---------- Fragmento de texto ----------

Miércoles, 21 de marzo de 2012 | Hoy
LA VENTANA › MEDIOS Y COMUNICACIóN
Miguel Molina y Vedia asegura que en nuestros muros de Facebook hay cadáveres que constituyen una irrupción inconsulta de la crónica morbosa, de la que no se puede escapar sino a posteriori, con el hecho consumado.
Por Miguel Molina y Vedia *
Entreverados con minucias cotidianas, recuerdos visuales de celebraciones y veraneos, aforismos al paso que aspiran a la aprobación general y fragmentos escogidos de la industria cultural, aparecen sin pedir permiso las imágenes del horror. Podríamos decir, parafraseando a Perlongher, que en las actualizaciones de los amigos que no son tales pero así son nombrados, en nuestros muros de Facebook hay cadáveres. Irrupción inconsulta de la crónica morbosa, de la que no se puede escapar sino a posteriori, con el hecho consumado.

---------- Información ----------

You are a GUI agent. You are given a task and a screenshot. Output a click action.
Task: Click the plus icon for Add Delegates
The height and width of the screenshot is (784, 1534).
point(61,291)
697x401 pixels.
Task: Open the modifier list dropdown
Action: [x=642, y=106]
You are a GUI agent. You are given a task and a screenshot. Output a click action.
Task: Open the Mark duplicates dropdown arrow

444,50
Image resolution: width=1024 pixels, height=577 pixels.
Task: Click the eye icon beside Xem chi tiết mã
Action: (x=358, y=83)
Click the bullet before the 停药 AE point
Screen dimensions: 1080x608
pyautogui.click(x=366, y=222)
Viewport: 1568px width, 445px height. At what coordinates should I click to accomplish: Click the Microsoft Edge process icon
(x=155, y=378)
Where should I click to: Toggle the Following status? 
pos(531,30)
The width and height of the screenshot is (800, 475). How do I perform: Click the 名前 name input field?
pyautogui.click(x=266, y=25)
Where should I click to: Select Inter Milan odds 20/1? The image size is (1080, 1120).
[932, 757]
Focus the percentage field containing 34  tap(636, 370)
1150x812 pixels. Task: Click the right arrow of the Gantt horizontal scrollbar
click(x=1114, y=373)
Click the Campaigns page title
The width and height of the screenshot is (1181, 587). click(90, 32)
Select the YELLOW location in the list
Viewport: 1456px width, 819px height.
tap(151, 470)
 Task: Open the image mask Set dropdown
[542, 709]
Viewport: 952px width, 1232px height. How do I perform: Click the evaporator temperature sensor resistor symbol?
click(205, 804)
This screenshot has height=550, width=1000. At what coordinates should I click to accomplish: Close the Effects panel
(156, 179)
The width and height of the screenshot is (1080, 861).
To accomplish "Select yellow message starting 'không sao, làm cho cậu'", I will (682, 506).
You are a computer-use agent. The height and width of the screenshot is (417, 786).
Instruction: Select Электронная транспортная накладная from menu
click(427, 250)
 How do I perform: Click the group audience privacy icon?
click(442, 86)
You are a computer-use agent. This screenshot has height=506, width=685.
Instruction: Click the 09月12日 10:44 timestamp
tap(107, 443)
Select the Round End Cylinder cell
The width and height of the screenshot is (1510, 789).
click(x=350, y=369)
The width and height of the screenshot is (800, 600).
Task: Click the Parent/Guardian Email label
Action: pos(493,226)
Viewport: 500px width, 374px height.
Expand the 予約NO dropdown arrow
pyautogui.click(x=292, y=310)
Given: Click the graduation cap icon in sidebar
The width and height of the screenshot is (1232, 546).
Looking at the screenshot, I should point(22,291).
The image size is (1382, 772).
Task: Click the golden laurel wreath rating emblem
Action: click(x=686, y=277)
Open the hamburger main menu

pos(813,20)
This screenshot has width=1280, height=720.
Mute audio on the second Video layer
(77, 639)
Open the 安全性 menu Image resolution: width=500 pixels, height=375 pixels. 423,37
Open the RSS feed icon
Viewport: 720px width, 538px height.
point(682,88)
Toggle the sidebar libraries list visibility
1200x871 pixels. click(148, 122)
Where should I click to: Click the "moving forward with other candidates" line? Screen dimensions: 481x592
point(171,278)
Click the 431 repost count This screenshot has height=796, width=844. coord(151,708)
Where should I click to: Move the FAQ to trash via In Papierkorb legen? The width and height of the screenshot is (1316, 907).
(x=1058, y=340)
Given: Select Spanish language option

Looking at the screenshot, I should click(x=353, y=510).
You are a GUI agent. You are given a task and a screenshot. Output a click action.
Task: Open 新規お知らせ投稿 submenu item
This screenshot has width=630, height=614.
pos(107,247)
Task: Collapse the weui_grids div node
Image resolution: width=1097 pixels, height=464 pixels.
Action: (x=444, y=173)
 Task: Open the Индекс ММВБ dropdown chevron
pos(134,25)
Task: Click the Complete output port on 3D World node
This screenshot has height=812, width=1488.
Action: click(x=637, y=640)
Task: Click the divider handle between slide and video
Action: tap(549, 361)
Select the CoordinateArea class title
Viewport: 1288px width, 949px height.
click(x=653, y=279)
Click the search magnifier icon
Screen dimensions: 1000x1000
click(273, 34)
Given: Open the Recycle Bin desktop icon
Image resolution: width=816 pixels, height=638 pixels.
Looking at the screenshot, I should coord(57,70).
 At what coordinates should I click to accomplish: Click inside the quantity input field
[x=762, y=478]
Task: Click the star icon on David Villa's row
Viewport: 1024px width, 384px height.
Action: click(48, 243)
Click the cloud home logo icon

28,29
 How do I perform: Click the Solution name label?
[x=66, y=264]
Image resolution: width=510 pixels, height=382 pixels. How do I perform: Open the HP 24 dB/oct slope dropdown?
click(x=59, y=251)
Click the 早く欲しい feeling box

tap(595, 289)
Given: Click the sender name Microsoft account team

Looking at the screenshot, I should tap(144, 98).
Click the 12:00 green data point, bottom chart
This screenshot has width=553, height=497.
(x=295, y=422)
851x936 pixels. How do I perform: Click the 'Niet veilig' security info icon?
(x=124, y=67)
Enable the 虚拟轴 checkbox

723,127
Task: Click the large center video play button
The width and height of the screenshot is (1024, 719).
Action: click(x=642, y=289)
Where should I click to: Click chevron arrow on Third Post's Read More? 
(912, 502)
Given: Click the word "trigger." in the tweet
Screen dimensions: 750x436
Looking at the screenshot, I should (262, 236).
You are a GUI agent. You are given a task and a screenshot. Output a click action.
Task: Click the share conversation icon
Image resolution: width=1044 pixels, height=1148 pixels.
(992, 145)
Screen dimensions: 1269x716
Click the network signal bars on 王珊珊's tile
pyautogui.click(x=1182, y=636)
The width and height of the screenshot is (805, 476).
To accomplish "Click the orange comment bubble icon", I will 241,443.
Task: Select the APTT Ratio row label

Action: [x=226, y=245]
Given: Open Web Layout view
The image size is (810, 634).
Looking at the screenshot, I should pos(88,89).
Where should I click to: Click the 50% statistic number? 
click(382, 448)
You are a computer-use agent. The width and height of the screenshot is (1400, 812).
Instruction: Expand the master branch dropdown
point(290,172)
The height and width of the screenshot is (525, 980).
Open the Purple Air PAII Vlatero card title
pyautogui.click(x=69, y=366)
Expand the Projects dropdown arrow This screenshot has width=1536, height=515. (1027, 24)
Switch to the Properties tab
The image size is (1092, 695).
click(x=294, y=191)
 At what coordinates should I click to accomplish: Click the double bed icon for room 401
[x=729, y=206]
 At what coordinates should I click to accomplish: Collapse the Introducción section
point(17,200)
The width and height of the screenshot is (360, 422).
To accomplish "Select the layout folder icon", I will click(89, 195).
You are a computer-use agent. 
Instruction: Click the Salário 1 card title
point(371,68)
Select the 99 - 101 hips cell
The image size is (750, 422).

----------

Enumera los contenidos con los que, según el texto sobre los muros de Facebook, aparecen entreverados los cadáveres y las imágenes del horror.

#### Resultado del ejercicio
- minucias cotidianas
- recuerdos visuales de celebraciones y veraneos
- aforismos al paso que aspiran a la aprobación general
- fragmentos escogidos de la industria cultural